■ Work item: Note each line in the data holding the string "agent" and report it.

■ Given information:
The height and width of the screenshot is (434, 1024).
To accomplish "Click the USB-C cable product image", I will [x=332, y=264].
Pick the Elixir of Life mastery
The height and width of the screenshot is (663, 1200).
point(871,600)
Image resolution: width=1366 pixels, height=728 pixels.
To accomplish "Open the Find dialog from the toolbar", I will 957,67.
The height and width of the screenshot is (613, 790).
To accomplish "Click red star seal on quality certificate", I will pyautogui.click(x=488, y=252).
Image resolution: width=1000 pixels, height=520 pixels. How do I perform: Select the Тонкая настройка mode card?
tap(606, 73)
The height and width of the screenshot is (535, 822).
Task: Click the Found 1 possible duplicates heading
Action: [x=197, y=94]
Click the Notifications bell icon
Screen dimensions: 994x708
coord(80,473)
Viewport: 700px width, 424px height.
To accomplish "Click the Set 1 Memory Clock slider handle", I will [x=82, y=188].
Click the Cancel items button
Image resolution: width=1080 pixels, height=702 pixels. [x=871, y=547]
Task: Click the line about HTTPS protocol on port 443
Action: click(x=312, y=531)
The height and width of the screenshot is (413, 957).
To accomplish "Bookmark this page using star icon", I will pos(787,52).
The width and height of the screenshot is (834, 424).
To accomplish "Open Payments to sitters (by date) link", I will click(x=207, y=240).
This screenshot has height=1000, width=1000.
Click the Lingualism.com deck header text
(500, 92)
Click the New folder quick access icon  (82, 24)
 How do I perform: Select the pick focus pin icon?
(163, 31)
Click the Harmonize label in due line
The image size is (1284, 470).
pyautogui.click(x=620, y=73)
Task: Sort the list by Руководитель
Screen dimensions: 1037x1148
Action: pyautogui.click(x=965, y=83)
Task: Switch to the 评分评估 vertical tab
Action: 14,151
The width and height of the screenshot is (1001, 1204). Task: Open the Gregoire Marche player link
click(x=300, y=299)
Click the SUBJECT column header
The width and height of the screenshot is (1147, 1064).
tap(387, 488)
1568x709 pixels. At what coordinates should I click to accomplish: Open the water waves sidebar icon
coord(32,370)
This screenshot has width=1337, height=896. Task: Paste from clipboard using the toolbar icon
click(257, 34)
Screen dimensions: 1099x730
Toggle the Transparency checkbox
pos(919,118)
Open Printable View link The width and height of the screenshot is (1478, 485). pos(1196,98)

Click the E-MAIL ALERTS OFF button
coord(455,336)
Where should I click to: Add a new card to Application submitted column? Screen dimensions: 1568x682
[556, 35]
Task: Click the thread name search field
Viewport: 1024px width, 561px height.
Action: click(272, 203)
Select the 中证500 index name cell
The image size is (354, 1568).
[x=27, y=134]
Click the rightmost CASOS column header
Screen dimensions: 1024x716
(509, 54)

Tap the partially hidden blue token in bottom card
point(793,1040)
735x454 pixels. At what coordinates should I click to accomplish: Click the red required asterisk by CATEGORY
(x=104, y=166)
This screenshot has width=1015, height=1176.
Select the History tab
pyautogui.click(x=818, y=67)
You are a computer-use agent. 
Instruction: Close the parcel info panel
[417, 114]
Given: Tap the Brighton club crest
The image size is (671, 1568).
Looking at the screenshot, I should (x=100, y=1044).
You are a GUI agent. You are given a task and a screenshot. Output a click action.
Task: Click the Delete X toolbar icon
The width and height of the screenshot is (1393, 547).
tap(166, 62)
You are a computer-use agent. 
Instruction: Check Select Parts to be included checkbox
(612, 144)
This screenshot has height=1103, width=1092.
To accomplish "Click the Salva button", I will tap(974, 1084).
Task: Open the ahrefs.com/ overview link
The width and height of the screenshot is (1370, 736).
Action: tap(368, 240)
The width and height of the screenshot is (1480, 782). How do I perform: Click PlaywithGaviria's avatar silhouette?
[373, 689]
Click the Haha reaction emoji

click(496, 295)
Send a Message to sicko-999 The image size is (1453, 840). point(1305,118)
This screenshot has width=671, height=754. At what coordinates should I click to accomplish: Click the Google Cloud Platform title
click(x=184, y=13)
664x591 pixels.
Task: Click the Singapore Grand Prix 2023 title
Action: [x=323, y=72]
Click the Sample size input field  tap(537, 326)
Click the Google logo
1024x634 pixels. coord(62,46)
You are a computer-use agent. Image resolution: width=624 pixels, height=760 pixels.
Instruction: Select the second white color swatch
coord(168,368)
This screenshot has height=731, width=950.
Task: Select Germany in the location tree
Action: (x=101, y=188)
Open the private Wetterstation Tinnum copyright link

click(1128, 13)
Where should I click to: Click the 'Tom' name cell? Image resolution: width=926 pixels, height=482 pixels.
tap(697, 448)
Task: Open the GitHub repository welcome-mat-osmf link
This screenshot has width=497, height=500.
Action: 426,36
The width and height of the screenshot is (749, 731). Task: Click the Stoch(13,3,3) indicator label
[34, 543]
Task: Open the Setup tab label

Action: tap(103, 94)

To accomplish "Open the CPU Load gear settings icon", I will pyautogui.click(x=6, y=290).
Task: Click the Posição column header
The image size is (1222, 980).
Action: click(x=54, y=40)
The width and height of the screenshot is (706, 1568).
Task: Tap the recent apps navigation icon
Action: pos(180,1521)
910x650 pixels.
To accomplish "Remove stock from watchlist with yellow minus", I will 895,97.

■ Exercise output:
You are a computer-use agent. 
You are a GUI agent. You are given a task and a screenshot. Output a click action.
You are a computer-use agent. 
You are a computer-use agent. Image resolution: width=624 pixels, height=760 pixels.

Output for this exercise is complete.